◆ **Instrucciones**:
Responde con datos del fragmento seleccionado:
1. ¿A qué puerto está a punto de llegar el ferry?
2. ¿Cuántos muertos hubo en Relizane en 1997?
3. ¿Qué zona de Argelia hay que evitar a toda costa, según las webs de viajes?

◆ **Fragmento seleccionado**:
++++++
Gabriel Pernau

En bici por Marruecos, Argelia, Túnez, Egipto, Jordania, Israel, Palestina, Siria, Líbano y Turquía

ARGELIA. "¡Zi-daaaaa-nee!"

GHAZAOUET-ORAN-MOSTAGANEM, 190 km. (ferry), 184 km. (taxi), 79 km. (autobús)
Comienza a clarear en el exterior del ferry. Sentado en la butaca en la que he dormido, a punto de llegar a Ghazaouet, vislumbro una mar blanca y un cielo neblinoso. El ojo de buey está tan empañado como mi mente. Estoy a punto de pisar Argelia, un país que trata de salir del torbellino sangriento que la ha arrasado la última década. Entre ciento cincuenta mil y doscientas mil personas han muerto de forma violenta a manos de guerrilleros islamistas y de las fuerzas gubernamentales. Las cifras de algunas de las matanzas producen escalofríos: cuatrocientos muertos en Relizane en 1997, cien en Sidi Hamed durante el Ramadán de 1998... Y hace sólo unas pocas semanas, diecinueve campesinos, entre ellos trece niños, fueron asesinados a hachazos en un pueblecito al oeste de Argel.
En webs especializadas en viajes se informa de que la situación ha mejorado, pero que el sudeste debe ser evitado a toda costa, puesto que allí fueron secuestrados decenas de turistas, de viaje por el desierto, hace menos de un año. En el norte persisten las acciones armadas contra el gobierno, pero también ocasionales e indiscriminados ataques con bombas a la población civil.
++++++
◆ **Datos disponibles**:
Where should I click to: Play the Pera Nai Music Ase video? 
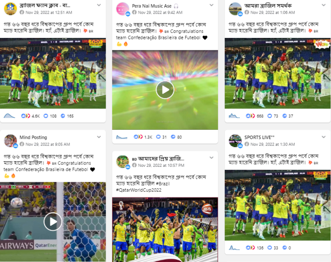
++++++
◆ **Respuesta escrita**:
1. A Ghazaouet.
2. Cuatrocientos.
3. El sudeste.